■ Stated goal A ■
Find every line in the records that contains the string "width", and copy each of those lines. Case counts.

■ Passage provided ■
+ + + + +

Re: [influxdb] Re: Data model and Continuous Query: for 200K devices and 10 metrics each

Sean Beckett Fri, 07 Oct 2016 10:18:37 -0700

On Fri, Oct 7, 2016 at 10:20 AM, <[email protected]> wrote:

> Hi Sean,
>
> Thanks for answering my questions.
> BTW, I am using version 1.0
>
> Regarding Model 2, I also added a tag called deviceGroup, so deviceId
> between 1 and 999 will have deviceGroup='1000', deviceId between 1000 and
> 1999 will have deviceGroup='2000', ...
>
> So I can run queries like this
> select * from "data" where deviceGroup = '???' and SYSTEM_MEMORY > 80
>
>
> Regarding the Continuous Query:
>
> I did a quick test processing all devices 35 times (5 seconds between each
> run in my test). No continuous query created. I tested some queries that I
> might use without problems using deviceGroup tag.
>
> After I executed the following query
> select MEAN(*) from monitorData group by deviceId, *
>
> which is what the Continuous Query will use (I will group by time once it
> is in PROD or have more data in my test), but it never gave me a response
> back.

+ + + + +

■ Stated goal B ■
In the InfluxDB thread, what deviceGroup value is given to devices with deviceId between 1000 and 1999?

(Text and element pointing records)
+ + + + +

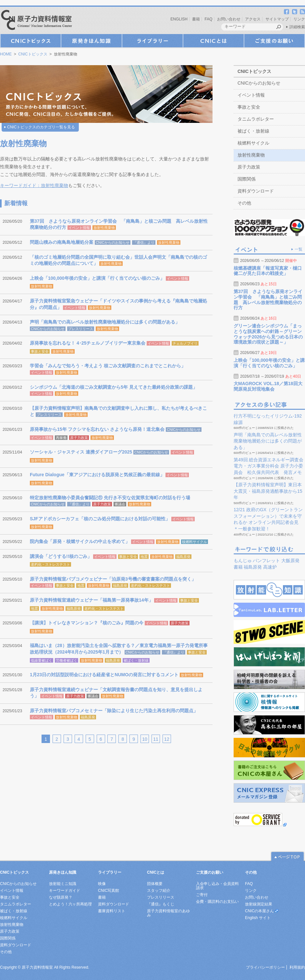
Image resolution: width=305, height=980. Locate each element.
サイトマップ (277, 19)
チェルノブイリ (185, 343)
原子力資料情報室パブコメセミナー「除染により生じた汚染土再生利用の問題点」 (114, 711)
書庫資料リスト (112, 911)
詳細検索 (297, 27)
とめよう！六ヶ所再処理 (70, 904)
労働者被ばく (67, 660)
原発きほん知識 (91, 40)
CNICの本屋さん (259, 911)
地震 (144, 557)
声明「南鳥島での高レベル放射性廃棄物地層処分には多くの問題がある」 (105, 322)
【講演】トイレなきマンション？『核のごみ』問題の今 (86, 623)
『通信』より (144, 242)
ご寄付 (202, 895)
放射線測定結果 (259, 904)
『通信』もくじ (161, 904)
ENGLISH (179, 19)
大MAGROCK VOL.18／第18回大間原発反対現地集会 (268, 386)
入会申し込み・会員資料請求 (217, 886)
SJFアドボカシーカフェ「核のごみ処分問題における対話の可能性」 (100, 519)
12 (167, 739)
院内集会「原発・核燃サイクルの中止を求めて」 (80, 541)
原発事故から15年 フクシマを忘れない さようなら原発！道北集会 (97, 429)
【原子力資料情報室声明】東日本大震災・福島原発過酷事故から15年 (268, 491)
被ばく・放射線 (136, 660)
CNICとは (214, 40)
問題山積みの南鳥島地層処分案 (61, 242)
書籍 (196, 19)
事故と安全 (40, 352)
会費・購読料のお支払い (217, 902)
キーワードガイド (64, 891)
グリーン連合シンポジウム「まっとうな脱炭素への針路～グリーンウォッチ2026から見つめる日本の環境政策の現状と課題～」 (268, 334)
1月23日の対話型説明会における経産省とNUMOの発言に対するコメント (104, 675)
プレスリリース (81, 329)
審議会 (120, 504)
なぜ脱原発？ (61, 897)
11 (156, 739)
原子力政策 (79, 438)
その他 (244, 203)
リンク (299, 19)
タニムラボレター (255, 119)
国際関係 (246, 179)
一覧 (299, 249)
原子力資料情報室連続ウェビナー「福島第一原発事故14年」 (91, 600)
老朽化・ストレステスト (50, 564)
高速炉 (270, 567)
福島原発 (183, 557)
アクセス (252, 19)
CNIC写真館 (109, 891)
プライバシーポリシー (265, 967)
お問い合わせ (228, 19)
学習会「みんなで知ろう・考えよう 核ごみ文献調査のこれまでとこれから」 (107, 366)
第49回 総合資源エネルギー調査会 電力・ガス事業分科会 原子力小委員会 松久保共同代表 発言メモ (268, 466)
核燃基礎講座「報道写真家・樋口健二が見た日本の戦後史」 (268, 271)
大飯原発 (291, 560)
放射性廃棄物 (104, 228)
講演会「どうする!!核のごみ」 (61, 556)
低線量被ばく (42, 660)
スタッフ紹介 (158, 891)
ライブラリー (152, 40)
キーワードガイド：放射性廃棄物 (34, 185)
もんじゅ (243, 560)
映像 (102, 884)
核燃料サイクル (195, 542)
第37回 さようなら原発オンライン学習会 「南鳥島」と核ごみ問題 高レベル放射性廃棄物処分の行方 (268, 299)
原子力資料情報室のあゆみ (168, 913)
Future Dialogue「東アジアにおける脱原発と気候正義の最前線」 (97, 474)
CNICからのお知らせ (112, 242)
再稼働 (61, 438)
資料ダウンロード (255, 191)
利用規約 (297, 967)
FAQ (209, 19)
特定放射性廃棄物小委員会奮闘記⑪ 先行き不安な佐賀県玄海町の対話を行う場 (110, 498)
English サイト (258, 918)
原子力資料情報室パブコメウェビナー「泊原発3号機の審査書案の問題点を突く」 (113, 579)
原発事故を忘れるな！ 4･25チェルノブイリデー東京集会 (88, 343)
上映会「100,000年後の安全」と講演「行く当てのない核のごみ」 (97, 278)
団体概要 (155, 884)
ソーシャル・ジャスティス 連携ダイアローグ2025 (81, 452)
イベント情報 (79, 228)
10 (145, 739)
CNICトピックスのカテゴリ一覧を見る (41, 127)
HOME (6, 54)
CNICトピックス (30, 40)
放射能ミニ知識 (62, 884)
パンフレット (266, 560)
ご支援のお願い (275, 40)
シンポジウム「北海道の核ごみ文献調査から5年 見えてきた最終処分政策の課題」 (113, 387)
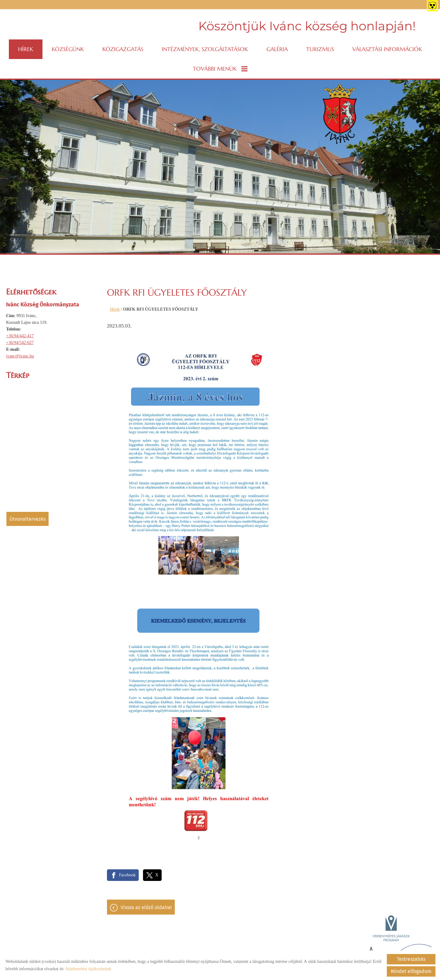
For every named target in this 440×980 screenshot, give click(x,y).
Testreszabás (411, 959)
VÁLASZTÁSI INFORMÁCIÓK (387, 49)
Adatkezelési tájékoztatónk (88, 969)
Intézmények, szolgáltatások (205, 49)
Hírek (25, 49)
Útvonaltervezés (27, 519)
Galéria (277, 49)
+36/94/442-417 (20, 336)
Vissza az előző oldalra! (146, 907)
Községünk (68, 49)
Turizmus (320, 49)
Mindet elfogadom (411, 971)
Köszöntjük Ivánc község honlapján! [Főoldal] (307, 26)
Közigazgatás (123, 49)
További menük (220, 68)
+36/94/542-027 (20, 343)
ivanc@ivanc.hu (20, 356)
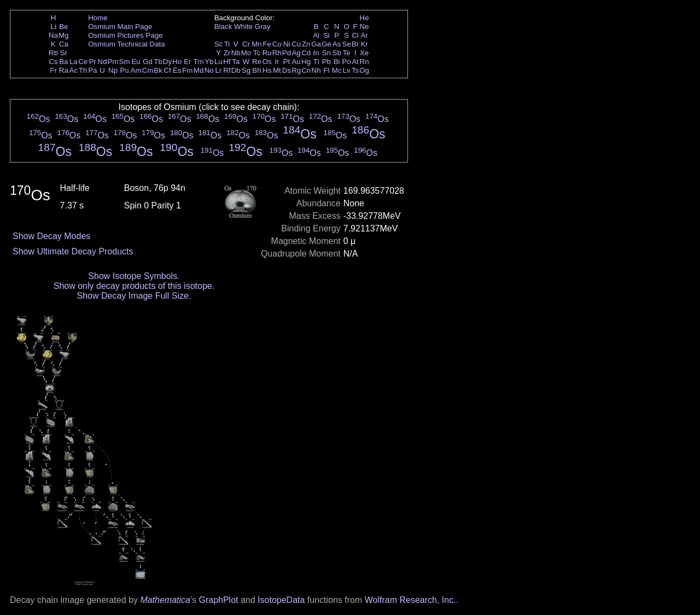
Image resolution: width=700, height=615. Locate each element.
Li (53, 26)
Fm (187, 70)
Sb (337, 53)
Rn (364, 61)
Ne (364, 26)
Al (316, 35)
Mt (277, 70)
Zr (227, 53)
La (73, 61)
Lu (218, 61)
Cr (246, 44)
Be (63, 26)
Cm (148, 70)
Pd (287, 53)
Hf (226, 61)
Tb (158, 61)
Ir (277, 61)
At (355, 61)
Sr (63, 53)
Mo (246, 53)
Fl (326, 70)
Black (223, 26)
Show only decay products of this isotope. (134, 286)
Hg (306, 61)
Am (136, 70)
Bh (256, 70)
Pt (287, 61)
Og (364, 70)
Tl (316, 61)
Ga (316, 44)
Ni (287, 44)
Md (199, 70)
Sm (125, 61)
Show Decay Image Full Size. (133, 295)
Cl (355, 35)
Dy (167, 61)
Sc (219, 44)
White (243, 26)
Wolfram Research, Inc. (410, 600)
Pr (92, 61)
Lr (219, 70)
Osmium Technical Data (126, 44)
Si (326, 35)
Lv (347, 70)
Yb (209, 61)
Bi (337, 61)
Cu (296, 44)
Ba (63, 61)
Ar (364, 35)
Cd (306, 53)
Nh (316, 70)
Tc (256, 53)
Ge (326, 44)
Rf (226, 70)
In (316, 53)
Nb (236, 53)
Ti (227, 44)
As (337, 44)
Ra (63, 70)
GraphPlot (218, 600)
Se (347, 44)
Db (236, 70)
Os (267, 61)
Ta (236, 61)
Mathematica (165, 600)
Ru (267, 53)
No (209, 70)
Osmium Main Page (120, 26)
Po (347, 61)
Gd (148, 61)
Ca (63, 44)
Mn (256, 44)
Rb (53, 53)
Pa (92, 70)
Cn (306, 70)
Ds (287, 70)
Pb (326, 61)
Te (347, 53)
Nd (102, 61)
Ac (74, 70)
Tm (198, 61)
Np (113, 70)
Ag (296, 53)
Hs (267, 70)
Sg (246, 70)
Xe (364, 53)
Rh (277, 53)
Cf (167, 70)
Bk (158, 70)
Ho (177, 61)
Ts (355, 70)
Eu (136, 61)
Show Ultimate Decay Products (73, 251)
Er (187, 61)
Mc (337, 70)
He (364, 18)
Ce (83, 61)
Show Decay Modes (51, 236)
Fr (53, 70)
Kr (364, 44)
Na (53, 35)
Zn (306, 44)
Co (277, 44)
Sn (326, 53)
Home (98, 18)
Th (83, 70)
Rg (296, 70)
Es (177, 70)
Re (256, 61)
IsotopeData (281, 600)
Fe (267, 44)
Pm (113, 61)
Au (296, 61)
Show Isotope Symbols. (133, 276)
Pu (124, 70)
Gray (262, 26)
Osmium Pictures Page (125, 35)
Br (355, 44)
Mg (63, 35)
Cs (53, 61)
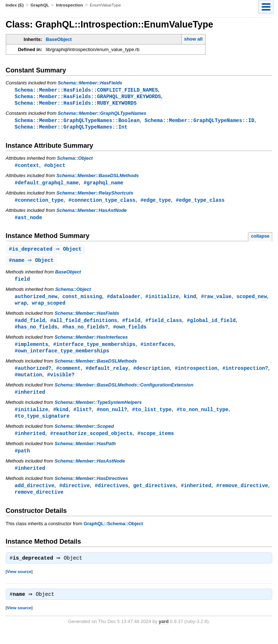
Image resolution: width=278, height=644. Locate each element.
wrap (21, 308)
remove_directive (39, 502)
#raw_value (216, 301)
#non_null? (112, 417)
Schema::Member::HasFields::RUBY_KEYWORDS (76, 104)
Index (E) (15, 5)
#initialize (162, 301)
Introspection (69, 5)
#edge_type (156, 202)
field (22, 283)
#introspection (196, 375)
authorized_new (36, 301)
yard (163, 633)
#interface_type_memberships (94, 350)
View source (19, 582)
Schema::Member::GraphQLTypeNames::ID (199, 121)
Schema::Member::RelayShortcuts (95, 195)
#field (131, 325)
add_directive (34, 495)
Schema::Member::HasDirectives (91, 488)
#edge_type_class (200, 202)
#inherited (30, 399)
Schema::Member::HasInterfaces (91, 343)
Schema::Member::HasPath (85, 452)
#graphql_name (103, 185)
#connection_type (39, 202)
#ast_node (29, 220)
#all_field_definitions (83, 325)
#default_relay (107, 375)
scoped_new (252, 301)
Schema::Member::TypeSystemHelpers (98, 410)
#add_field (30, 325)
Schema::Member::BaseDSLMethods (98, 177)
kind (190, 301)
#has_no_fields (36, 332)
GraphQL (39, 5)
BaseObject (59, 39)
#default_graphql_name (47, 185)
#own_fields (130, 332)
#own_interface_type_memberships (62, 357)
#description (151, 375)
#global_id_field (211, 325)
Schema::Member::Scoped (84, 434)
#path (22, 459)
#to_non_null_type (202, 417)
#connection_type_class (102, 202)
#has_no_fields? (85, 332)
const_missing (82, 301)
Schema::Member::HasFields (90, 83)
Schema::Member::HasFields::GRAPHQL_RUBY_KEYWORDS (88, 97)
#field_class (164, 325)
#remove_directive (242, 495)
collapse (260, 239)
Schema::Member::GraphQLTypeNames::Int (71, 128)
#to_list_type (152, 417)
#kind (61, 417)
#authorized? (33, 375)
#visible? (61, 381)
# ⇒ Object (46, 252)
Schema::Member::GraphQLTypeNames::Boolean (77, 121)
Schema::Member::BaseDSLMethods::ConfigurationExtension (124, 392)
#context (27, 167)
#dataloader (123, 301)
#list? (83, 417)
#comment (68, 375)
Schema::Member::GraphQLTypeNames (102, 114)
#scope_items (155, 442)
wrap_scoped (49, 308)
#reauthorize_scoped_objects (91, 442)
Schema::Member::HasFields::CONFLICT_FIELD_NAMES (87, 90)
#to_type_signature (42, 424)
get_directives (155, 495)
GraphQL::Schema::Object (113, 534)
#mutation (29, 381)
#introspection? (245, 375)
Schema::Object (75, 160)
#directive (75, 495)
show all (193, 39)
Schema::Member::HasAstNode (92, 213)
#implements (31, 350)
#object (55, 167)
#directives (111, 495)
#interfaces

+ + + + +

■ Expected output A ■
Image resolution: width=305, height=980. Locate each element.
Image resolution: width=700, height=615. Locate each element.
Image resolution: width=278, height=644. Locate each element.

■ Expected output B ■
'2000'